→ PROMPT: Give back only the lines in the records below from the one with "Click the ELFM. column header" to the one with "The width and", both inclusive, word for word.

→ INFORMATION SHOWN:
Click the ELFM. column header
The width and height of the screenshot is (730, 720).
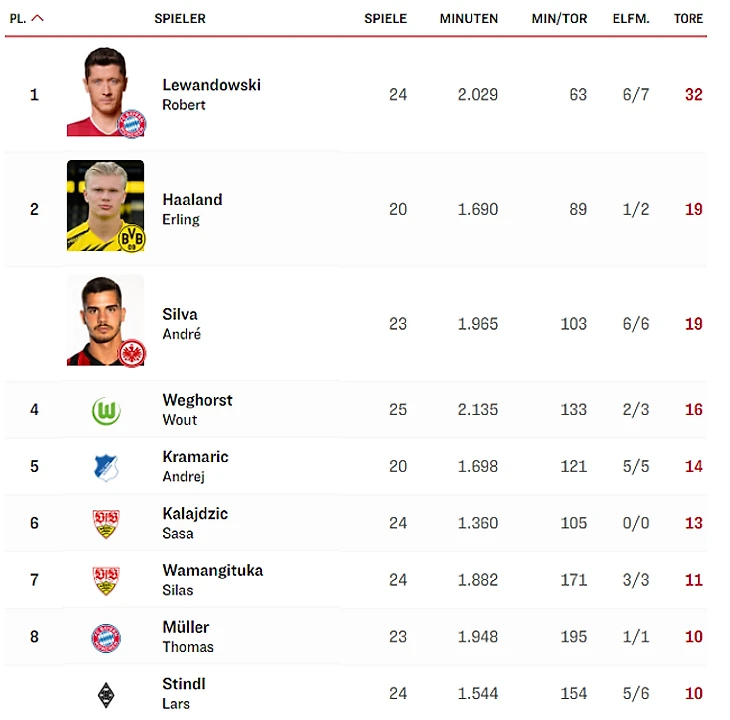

...

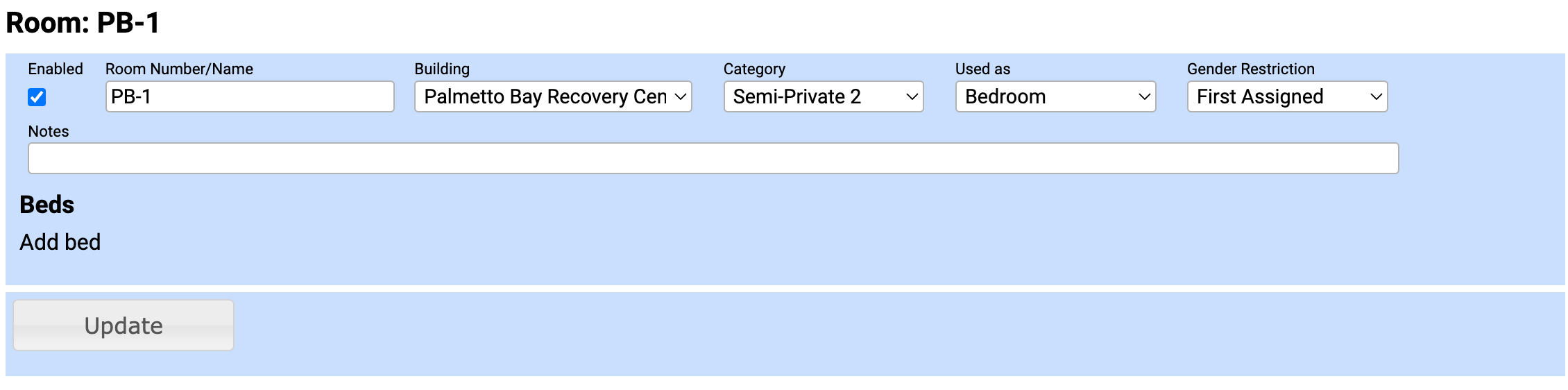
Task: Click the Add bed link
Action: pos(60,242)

---

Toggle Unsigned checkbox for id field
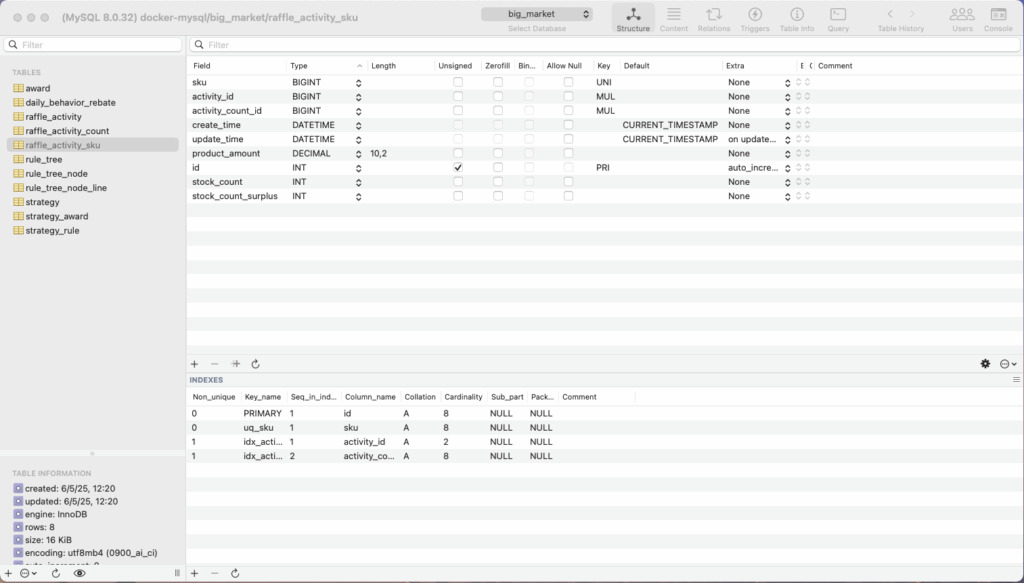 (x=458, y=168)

→ RESULT OF THE EXERCISE:
Click the ELFM. column header
The width and height of the screenshot is (730, 720).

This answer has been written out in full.